Pensar que não nos preocupa
o funesto desaparecimento definitivo é uma pretensão que por si só já demonstra
a intensão de se perpetuar, pelo menos na própria ideia da não preocupação com
o assunto, e nesse caso, é a presunção da sentença que auxiliará o marginal –
no sentido de estar à margem do pensamento comum – na prorrogação do apagamento
absoluto.
Queremos sim marcar nossa
passagem, de alguma maneira, pela contagem regressiva que chamamos vida.
Queremos ser lembrados, pelo menos um pouquinho, pois dessas pequenas
lembranças depende a nossa existência. Uma personagem do novo espetáculo diz: sem
a memória de alguém sobre mim eu não tenho história. Nossa existência depende
dos outros. Da tenacidade dos outros em manter a nossa memória viva, até que
não seja mais possível resistir, e o esquecimento seja fato.
O entendimento da finitude
incondicional é a sombra que acompanha o homem, e motor de muito do que vamos
construindo durante a nossa trajetória, na tentativa de fazer pequenas marcas
nos que demonstram que a nossa vida tem alguma serventia. Parentes, amigos, colegas,
responsáveis por nos presentificar após a morte em frases como “fulana adorava
reclamar”, “beltrano era um chorão”, “você lembra de cicrana?”. Não. Chegará um
momento em que ninguém mais lembrará de cicrana, por mais generosa que seja a
intenção daqueles que resistiram abnegadamente ao seu esquecimento; as gerações
se encarregarão de apagar cada fragmento da sua memória, todas as suas
lembranças, e a sua vida terá desaparecido definitivamente.

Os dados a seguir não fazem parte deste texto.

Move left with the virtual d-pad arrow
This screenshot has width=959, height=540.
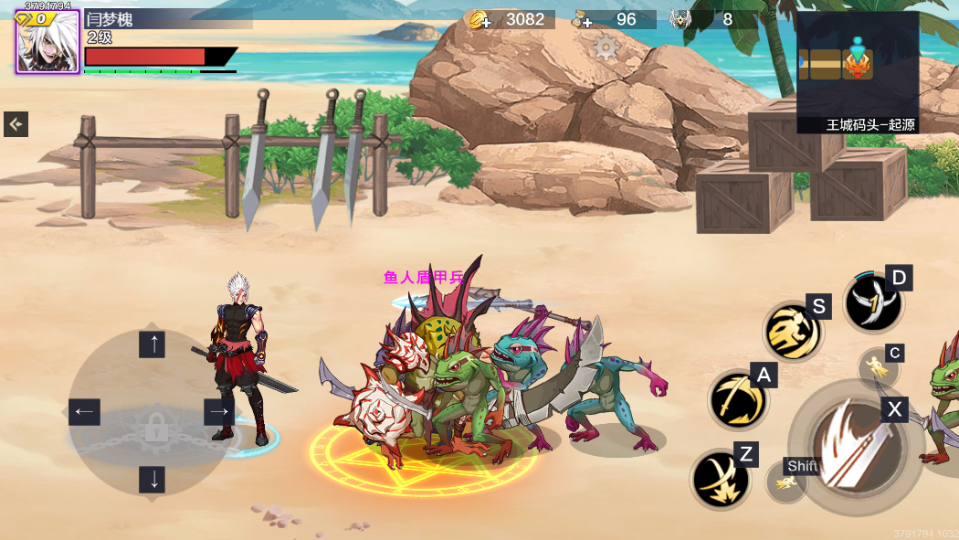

Na postagem anterior a esta
perguntava sobre as concessões que devemos ou não fazer para o espectador. Um
tema tão espinhoso como esse não seria nossa primeira opção se resolvêssemos
ouvir o clamor da contemporaneidade por amenidades, fugacidades, virtualidades
e afins. Mas, entendemos que os corrigidos quinze segundos de fama dizem muito
do desespero que vivemos ao tentar abraçar nossa vida como única e
peculiarmente significante, pois a velocidade da informação, o excesso de
imagens, a vertiginosa jornada, exigem muito mais esforço para se provar uma
existência; parafraseando um caro e resignado amigo, a árvore, o livro e o filho
não são mais sinônimos de concretude.
História, memória,
esquecimento, matéria-prima delicada. Dizer do que não sabemos é sempre
ameaçador. Abordar assuntos que nos fragilizam é sempre dolorido, tendo em
vista que todos nós, membros da Pequena Companhia de Teatro, estamos próximos
dos cinquenta anos. Talvez, ao buscar contribuir de alguma forma para essa
reflexão, estejamos encontrando uma maneira de tentar prolongar a lembrança da
existência da Pequena Companhia de Teatro no Maranhão, pois, sabemos que daqui
a algumas décadas ninguém se lembrará de nós, e estaremos mergulhados no
labirinto das infinitas existências que povoaram o mundo sem deixar rastro.
Labirinto como o do exercício
dramatúrgico ao que venho me propondo na empreitada do novo espetáculo, e que
hoje exercito aqui ao escrever estas tortuosas linhas. Espero estar deixando o
rastro de coesão e coerência necessários para que se encontre a saída.
2 comentários:
Vocês serem esquecidos?
Impossível! Senão por aqueles que não possuem memórias ou se perderam num futuro que ainda está por vir.
Tema muito dolorido ese, inclusive porque nos atentamos mais ao que os outros nos confessam sobre nós e muito pouco ao que nos confessamos a nós mesmos.
Você tá fudido mesmo porque acredita que a vida acaba, mas eu sei que, mesmo após morto, ainda guardarei na memória a Pequena CIA de Teatro.
Para esse tema, uma frase pra te perturbar/inspirar:
“Nada há puro, nada há impuro! Eu sou consciência, testemunha silenciosa do sonho de mim mesma!”
Grato pela reflexão poética do seu texto
Você demora a comentar aqui, mas quando comenta arrebenta meu coração de emoção! Obrigado pelas palavras, amigo!